Older U.S. residents were more likely to be working or looking for work in 2003 than they were in 2002.[@@]
When Sara Rix, a researcher at the AARP Public Policy Institute, Washington, analyzed the latest figures on employed and unemployed members of the U.S. labor force from the federal Bureau of Labor Statistics, she found that the participation rate for workers who were at least 55 increased to 35.7%, from 34.5% in 2002.
The growth rate was faster for workers ages 65 and over, Rix writes in a report on the analysis.
The participation rate increased to 27.4%, from 26.1%, for workers ages 65 to 69; to 14.6%, from 14%, for workers ages 70 to 74; and to 5.8%, from 5.1%, for workers ages 75 and over.

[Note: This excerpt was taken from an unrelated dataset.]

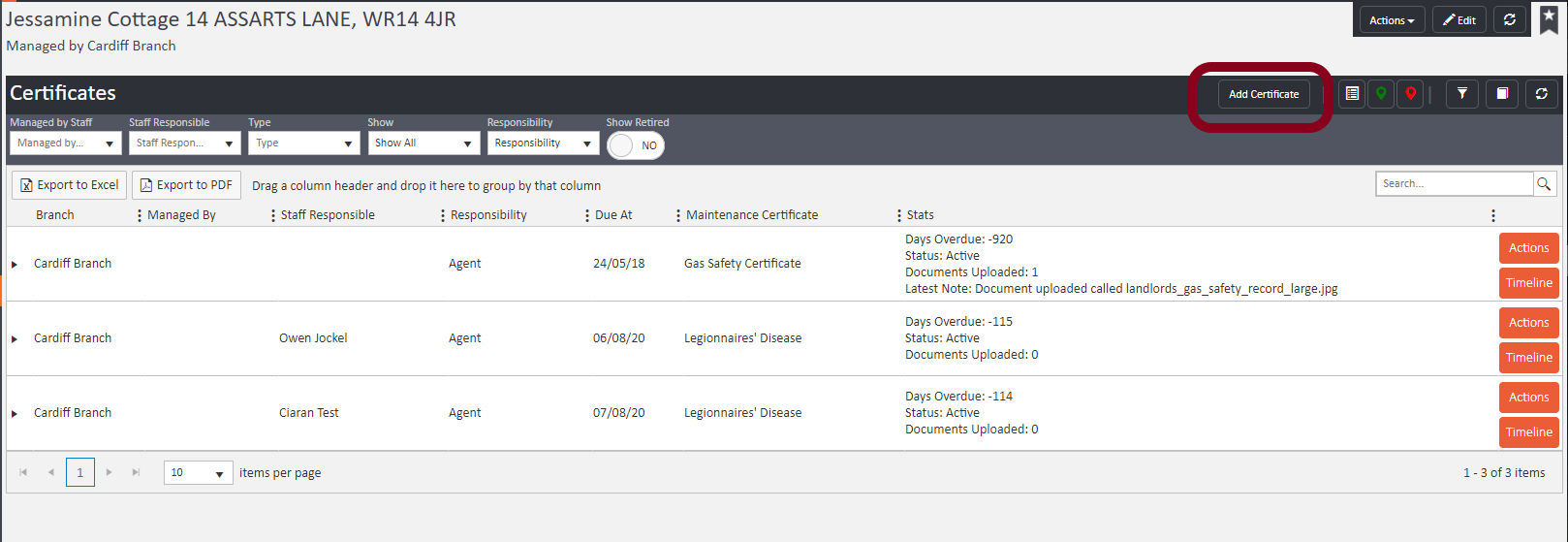
Task: Click the book icon in the Certificates toolbar
Action: [1502, 94]

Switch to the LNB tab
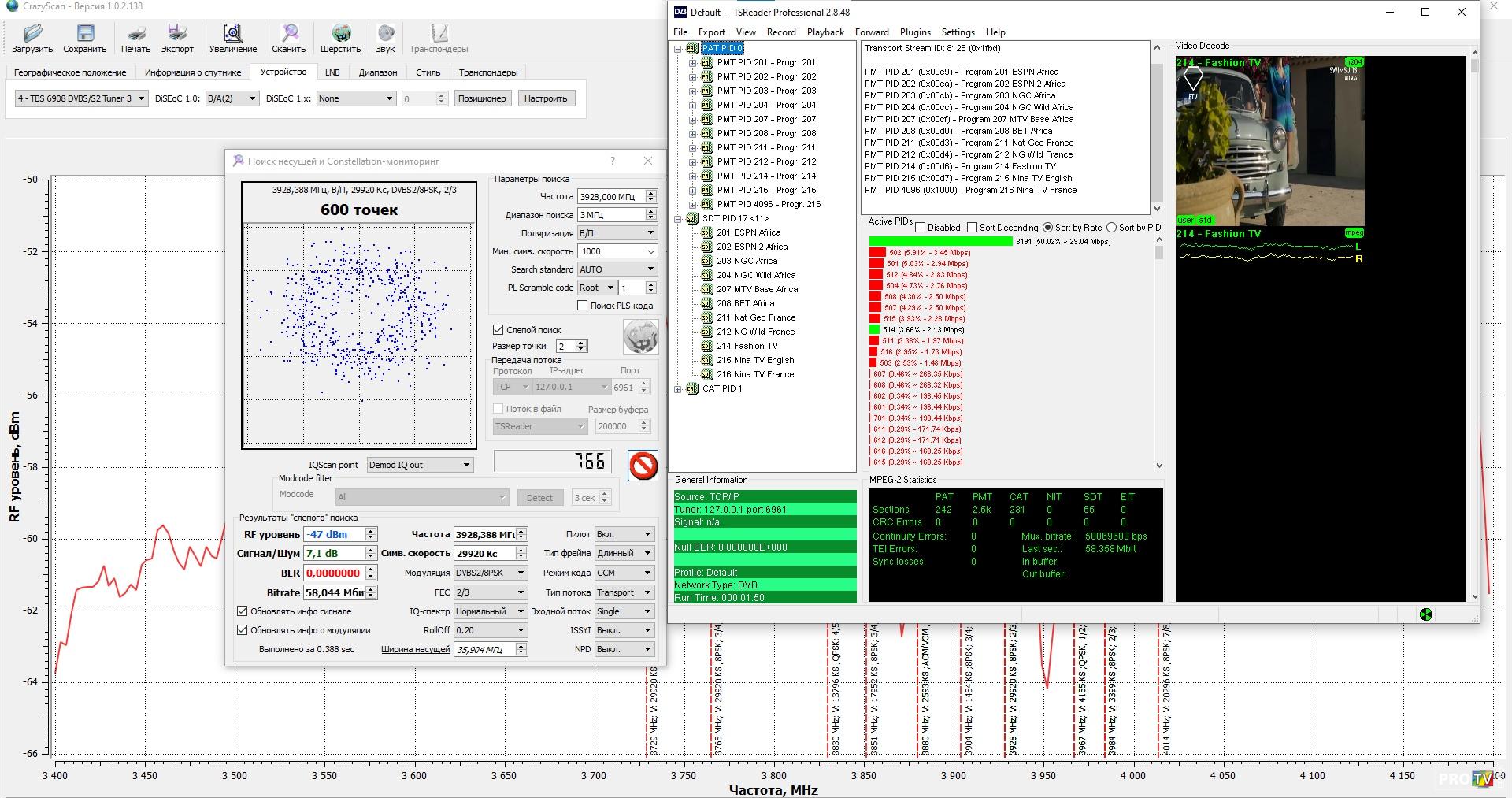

The gain was most dramatic for women ages 65 to 69. Their labor participation rate jumped to 22.7%, from 20.8%.
The increase in older workers’ participation in the labor force emerged even as a weak economy cut the participation rate for workers under 55 to 78.2%, from 78.7%.
Some economists are predicting that the Social Security trust fund and private retirement plans will be stronger than expected because many Americans will work past the “normal” retirement age.
A November 2003 AARP survey found that 20% of all retires over age 54 and 5% of retirees over age 64 were thinking about returning to work because of the recent performance of their investments.
But Rix notes that a big expansion in the percentage of older Americans who work might require a change in employer attitudes as well as a change in older Americans’ interest in working.
“Age continues to work against many older men and women in the labor force, as evidenced by the length of time it takes so many who have become unemployed to find work,” Rix writes.
The average duration of unemployment was 18.4 weeks for job seekers under age 55 and 25.5 weeks for workers over age 54, Rix writes.